__Description of the task__
Each image should be skipped while the records are restated word for word.

Collected data entries:
++++++++++++++++++++
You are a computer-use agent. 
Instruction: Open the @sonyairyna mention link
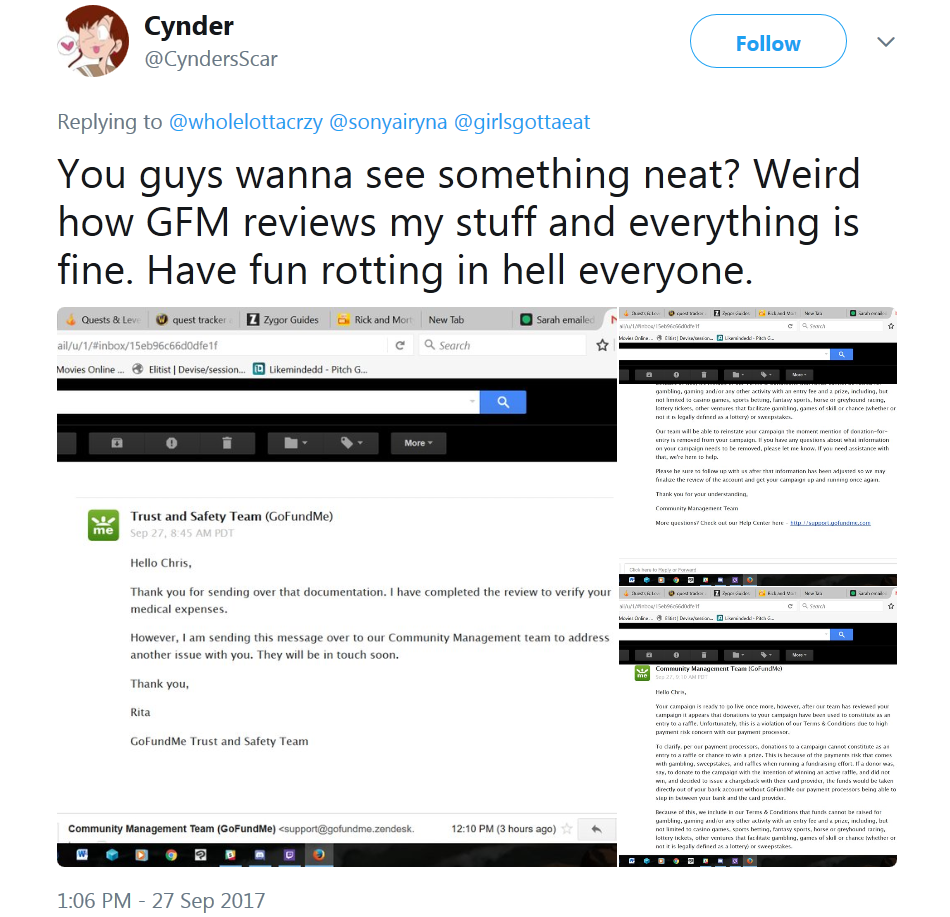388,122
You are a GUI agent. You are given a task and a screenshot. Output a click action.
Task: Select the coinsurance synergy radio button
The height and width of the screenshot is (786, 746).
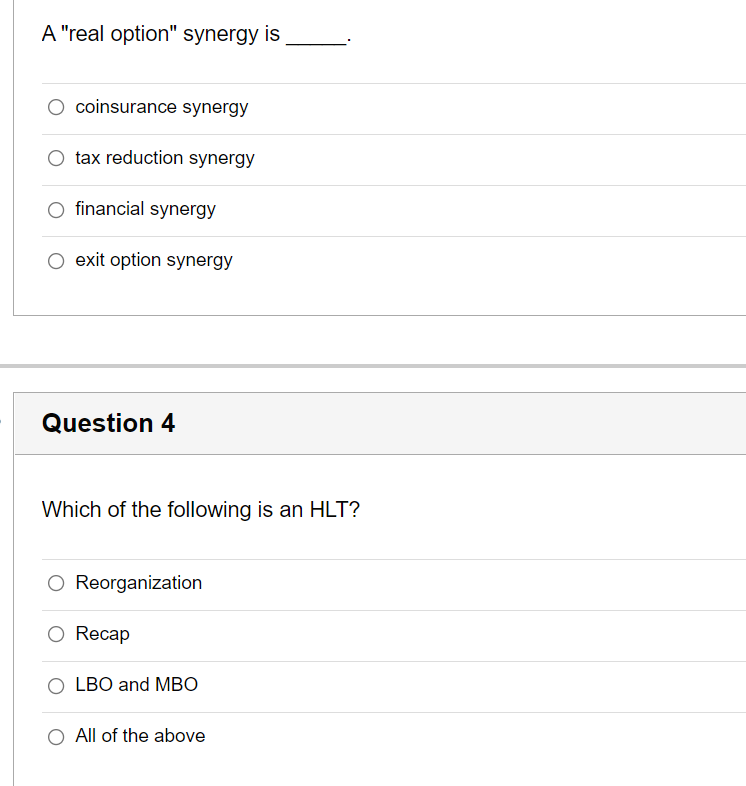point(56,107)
++++++++++++++++++++
__Your response__
You are a computer-use agent. 
Instruction: Open the @sonyairyna mention link
388,122
You are a GUI agent. You are given a task and a screenshot. Output a click action.
Task: Select the coinsurance synergy radio button
The height and width of the screenshot is (786, 746).
point(56,107)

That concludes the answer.